*DESCRIPTION OF THE TASK*: All lines of the records below that contain the word "under" must be listed.

[Dataset records]
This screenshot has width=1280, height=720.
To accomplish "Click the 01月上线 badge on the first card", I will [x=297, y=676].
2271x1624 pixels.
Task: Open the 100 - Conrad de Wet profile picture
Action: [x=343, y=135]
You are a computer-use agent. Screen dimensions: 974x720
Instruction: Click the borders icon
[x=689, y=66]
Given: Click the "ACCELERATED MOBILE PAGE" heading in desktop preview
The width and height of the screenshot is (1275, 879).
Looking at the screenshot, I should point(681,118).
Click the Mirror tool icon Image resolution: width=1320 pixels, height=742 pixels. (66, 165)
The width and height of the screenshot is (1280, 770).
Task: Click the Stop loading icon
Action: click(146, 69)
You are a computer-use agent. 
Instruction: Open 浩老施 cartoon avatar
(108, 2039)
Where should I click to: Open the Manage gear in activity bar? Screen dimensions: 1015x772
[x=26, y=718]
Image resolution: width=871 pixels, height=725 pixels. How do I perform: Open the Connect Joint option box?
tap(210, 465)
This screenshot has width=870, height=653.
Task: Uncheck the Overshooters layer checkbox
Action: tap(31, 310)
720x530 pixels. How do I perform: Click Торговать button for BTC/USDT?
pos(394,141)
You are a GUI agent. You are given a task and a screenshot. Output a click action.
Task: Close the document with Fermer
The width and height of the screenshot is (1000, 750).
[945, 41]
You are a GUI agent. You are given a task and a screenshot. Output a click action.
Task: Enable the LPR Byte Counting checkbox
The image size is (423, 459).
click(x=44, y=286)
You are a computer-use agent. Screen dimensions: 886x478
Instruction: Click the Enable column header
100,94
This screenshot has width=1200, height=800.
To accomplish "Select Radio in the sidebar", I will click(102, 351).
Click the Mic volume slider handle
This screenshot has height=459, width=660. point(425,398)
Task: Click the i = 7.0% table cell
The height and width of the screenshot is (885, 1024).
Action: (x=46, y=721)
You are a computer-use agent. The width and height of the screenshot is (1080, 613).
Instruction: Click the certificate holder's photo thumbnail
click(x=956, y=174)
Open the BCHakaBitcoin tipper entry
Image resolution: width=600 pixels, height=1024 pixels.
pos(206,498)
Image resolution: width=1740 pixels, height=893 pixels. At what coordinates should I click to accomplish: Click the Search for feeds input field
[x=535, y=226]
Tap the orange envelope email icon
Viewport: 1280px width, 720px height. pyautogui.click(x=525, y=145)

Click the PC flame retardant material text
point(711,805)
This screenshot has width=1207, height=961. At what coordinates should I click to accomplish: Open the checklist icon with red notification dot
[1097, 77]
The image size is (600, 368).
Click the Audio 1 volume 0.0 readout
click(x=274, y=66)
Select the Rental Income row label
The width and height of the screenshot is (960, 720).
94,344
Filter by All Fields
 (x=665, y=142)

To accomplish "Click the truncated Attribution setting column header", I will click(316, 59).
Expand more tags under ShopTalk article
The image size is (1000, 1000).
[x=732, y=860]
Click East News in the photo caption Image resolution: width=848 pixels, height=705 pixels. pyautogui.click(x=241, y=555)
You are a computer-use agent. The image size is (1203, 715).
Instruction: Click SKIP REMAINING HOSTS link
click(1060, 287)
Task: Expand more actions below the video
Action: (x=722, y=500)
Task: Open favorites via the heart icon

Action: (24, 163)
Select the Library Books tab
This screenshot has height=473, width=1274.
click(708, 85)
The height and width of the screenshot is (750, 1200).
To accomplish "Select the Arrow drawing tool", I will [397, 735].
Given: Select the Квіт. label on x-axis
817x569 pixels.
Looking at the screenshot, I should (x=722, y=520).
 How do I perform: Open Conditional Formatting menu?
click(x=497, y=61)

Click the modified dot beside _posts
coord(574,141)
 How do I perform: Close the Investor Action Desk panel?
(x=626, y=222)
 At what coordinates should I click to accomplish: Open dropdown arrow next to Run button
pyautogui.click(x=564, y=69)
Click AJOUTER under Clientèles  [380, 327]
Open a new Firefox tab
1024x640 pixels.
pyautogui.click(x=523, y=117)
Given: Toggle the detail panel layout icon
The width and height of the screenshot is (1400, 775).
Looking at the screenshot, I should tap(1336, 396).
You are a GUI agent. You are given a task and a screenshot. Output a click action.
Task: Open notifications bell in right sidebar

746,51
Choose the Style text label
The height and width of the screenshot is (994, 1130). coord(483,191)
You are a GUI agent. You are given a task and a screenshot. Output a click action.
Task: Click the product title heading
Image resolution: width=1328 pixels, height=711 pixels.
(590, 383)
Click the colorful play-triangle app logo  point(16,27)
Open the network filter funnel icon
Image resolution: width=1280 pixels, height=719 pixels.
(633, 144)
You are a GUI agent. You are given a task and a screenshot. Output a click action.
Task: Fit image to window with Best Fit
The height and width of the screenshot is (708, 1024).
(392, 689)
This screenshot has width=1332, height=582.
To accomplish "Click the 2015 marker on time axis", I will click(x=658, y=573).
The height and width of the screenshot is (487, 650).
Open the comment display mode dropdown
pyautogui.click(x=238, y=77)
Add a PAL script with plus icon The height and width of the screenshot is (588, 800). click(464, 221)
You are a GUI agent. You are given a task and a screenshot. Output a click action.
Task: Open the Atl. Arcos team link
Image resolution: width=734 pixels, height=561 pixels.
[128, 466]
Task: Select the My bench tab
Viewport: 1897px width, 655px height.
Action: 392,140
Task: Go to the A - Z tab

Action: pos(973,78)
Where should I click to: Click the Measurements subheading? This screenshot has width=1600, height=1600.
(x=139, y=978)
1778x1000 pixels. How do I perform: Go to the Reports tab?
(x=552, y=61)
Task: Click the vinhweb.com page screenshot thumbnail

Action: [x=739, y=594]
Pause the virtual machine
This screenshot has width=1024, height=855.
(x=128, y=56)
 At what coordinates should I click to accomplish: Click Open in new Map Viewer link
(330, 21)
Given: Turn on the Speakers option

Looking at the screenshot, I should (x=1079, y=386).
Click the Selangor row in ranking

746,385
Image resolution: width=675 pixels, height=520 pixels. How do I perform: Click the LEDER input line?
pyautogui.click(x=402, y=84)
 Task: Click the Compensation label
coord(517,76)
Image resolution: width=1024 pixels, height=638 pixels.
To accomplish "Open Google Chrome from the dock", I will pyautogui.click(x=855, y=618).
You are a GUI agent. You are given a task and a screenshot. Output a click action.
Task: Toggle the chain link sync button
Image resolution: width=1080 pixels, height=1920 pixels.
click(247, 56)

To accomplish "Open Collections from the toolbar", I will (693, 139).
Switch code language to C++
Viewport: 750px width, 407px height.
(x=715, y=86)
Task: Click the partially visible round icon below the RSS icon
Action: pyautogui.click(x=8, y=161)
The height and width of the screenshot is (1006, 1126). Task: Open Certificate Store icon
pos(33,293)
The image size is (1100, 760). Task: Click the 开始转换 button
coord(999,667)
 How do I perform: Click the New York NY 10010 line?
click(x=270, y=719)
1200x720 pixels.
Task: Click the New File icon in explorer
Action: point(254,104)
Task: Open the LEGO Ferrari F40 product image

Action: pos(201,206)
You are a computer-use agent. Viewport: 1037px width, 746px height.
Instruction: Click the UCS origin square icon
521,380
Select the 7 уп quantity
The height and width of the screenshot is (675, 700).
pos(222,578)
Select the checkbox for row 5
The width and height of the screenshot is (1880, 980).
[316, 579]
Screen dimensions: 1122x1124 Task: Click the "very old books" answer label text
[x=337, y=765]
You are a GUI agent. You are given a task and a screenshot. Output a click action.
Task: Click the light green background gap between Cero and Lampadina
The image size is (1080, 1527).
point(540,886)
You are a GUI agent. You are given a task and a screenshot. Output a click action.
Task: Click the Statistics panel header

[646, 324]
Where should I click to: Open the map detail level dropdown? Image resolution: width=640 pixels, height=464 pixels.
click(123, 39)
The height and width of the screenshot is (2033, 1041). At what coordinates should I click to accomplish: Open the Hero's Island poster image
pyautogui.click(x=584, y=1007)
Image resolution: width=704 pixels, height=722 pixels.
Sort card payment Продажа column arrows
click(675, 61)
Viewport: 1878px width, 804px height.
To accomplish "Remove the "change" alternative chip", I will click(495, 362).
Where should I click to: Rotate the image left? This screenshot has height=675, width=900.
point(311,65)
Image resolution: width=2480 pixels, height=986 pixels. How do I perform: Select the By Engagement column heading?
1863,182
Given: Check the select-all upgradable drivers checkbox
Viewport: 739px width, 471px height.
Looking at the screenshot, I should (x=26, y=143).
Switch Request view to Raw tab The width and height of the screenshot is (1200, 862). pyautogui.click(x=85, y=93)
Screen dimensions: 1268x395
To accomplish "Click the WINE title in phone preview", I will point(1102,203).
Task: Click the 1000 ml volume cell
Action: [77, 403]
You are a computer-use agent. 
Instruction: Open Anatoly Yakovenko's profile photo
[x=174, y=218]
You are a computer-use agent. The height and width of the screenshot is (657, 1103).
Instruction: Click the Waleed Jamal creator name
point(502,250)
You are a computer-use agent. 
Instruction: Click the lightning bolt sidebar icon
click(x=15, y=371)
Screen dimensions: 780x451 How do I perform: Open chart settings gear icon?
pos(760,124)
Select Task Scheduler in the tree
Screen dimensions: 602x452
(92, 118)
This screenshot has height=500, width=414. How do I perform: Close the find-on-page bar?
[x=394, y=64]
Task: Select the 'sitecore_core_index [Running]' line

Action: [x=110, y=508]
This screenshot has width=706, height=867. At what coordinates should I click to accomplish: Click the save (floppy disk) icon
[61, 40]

*OUTPUT FOR THIS TASK*:
Expand more tags under ShopTalk article
Click AJOUTER under Clientèles  [380, 327]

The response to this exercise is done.